:: Work request ::
An identical copy of the data below is needed.
[[ Listed records open ]]
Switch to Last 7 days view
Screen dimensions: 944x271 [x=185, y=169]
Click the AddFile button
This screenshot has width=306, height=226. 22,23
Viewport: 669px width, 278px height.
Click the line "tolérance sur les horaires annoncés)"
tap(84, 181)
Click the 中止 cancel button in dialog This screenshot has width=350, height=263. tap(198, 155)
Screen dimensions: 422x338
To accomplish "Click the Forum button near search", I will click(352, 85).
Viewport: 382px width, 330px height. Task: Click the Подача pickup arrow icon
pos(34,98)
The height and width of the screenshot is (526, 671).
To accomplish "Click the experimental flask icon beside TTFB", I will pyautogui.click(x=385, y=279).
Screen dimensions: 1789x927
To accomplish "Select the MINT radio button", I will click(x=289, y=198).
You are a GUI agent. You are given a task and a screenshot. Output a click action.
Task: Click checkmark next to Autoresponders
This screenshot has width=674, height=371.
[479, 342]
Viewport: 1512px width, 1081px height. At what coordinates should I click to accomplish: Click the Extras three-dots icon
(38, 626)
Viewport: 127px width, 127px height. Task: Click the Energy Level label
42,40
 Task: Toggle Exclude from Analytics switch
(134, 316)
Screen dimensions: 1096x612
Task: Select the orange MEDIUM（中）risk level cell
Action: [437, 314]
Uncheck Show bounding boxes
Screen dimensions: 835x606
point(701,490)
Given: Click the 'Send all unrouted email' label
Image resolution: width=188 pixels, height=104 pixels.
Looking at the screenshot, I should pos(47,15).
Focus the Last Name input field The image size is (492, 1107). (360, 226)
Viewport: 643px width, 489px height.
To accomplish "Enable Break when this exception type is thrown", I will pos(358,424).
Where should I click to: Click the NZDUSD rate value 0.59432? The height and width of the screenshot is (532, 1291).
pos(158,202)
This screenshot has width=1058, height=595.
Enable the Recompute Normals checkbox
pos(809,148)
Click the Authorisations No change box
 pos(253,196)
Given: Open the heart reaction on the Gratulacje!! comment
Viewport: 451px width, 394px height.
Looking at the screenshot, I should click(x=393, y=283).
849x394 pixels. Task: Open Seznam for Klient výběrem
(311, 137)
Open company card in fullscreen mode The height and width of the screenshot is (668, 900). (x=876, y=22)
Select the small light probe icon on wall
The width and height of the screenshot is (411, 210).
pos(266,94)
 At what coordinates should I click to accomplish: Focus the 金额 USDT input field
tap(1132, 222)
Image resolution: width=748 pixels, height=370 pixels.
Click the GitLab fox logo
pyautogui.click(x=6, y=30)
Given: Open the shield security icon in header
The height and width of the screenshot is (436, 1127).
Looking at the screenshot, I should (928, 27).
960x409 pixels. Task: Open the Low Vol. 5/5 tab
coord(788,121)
[[ Listed records closed ]]
:: Answer to this task ::
Switch to Last 7 days view
Screen dimensions: 944x271 [x=185, y=169]
Click the AddFile button
This screenshot has width=306, height=226. 22,23
Viewport: 669px width, 278px height.
Click the line "tolérance sur les horaires annoncés)"
tap(84, 181)
Click the 中止 cancel button in dialog This screenshot has width=350, height=263. tap(198, 155)
Screen dimensions: 422x338
To accomplish "Click the Forum button near search", I will click(352, 85).
Viewport: 382px width, 330px height. Task: Click the Подача pickup arrow icon
pos(34,98)
The height and width of the screenshot is (526, 671).
To accomplish "Click the experimental flask icon beside TTFB", I will pyautogui.click(x=385, y=279).
Screen dimensions: 1789x927
To accomplish "Select the MINT radio button", I will click(x=289, y=198).
You are a GUI agent. You are given a task and a screenshot. Output a click action.
Task: Click checkmark next to Autoresponders
This screenshot has width=674, height=371.
[479, 342]
Viewport: 1512px width, 1081px height. At what coordinates should I click to accomplish: Click the Extras three-dots icon
(38, 626)
Viewport: 127px width, 127px height. Task: Click the Energy Level label
42,40
 Task: Toggle Exclude from Analytics switch
(134, 316)
Screen dimensions: 1096x612
Task: Select the orange MEDIUM（中）risk level cell
Action: [437, 314]
Uncheck Show bounding boxes
Screen dimensions: 835x606
point(701,490)
Given: Click the 'Send all unrouted email' label
Image resolution: width=188 pixels, height=104 pixels.
Looking at the screenshot, I should pos(47,15).
Focus the Last Name input field The image size is (492, 1107). (360, 226)
Viewport: 643px width, 489px height.
To accomplish "Enable Break when this exception type is thrown", I will pos(358,424).
Where should I click to: Click the NZDUSD rate value 0.59432? The height and width of the screenshot is (532, 1291).
pos(158,202)
This screenshot has width=1058, height=595.
Enable the Recompute Normals checkbox
pos(809,148)
Click the Authorisations No change box
 pos(253,196)
Given: Open the heart reaction on the Gratulacje!! comment
Viewport: 451px width, 394px height.
Looking at the screenshot, I should click(x=393, y=283).
849x394 pixels. Task: Open Seznam for Klient výběrem
(311, 137)
Open company card in fullscreen mode The height and width of the screenshot is (668, 900). (x=876, y=22)
Select the small light probe icon on wall
The width and height of the screenshot is (411, 210).
pos(266,94)
 At what coordinates should I click to accomplish: Focus the 金额 USDT input field
tap(1132, 222)
Image resolution: width=748 pixels, height=370 pixels.
Click the GitLab fox logo
pyautogui.click(x=6, y=30)
Given: Open the shield security icon in header
The height and width of the screenshot is (436, 1127).
Looking at the screenshot, I should (928, 27).
960x409 pixels. Task: Open the Low Vol. 5/5 tab
coord(788,121)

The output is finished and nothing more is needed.